Notably, since the merger, Vodafone Idea has raised total equity of around ₹56,000 crore, out of which around ₹27,000 crore has been contributed by the promoters, the company told the Supreme Court in a recent plea to seek waiver on AGR dues from the government. The plea, however, was rejected by the court.
In the petition, the telecom company had said it would not be able to operate beyond the current fiscal year without bank funding, which remains elusive as lenders remain wary of its dues worth ₹83,000 crore linked to AGR.
On the shareholder questions, Ravinder Takkar, the company’s non-executive chairman, said, “most of the questions were related to items outside the agenda items (of the EGM).” Takkar, however, asked the company to take note of some of the suggestions made by the shareholders.
Pinning its hopes
Vodafone Idea is set to incur capital expenditure of ₹5,000-6,000 crore for the first half of 2025-26 to enhance its network and infrastructure.

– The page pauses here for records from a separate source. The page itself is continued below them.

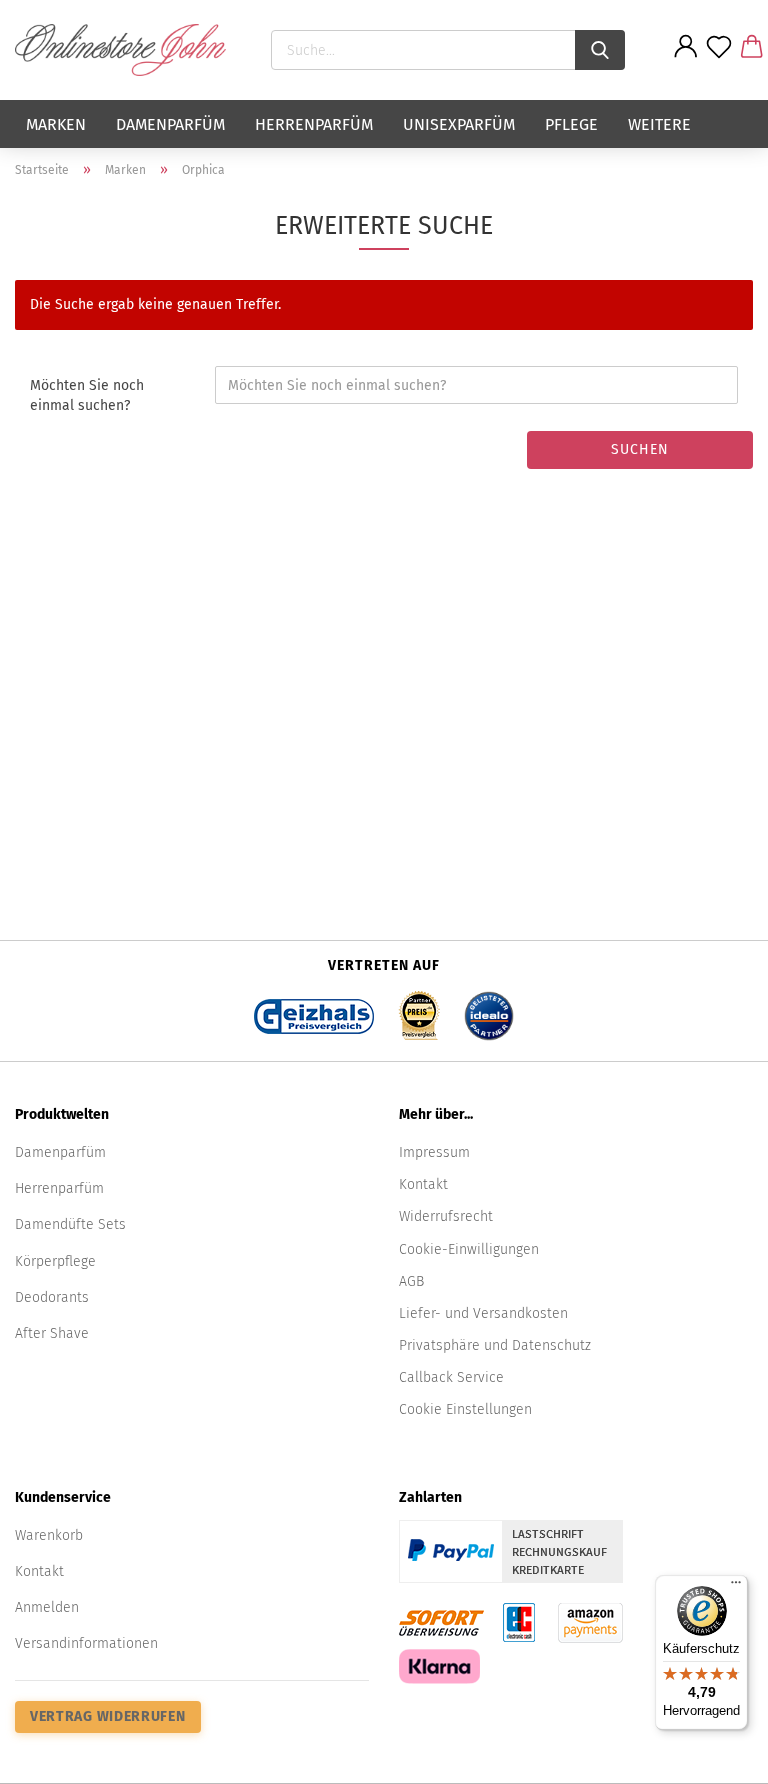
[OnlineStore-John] (128, 50)
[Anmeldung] (686, 62)
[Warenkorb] (751, 62)
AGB (411, 1281)
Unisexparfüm (459, 124)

However, its next leg of spending would be dependent on funds from banks, the company’s CEO, Akshaya Moondra, had said in an earnings call on 2 June.
“I see no reason why the government should be constrained in any way to offer relief…,” Moondra had said.
Vodafone Idea is the most widely held stock, with over 6 million retail shareholders (more than the State Bank of India), according to the company’s letter to the department of telecommunications on 17 April seeking further support.
In May last year, Vodafone Idea said it would incur a capital expenditure of ₹50,000-55,000 crore over the next three years to expand its 4G network and launch its 5G service.
“Completion of ₹25,000 crore debt-raising is key for executing Vi’s ₹50,000-55,000 crore capex programme. Higher government flexibility around AGR dues offers a ray of hope,” IIFL Capital said in a note on 2 June.
The retail investors also questioned the company’s management about the fall in subscriber base and whether there are any plans to merge with state-owned BSNL.
In an interview withMinton 23 April, Union communications minister Jyotiraditya Scindia said there are no plans to merge Vodafone Idea with BSNL. “I do not think it is necessarily inefficient to have two competing businesses. There are multiple verticals where the government has competing businesses. Also, there was no physical cash outgo in this (Vodafone Idea) conversion. What the government has retained is an upside, no downside,” Scindia had said.
As of 31 March, Vodafone Idea had 198.2 million mobile subscribers. Even as Vodafone Idea has been losing subscribers for a long time now, the company’s subscriber churn rate has slowed down during the March quarter. Compared to the loss of 5 million subscribers each in the September and December quarters, its subscriber churn slowed down to 1.6 million in the fourth quarter.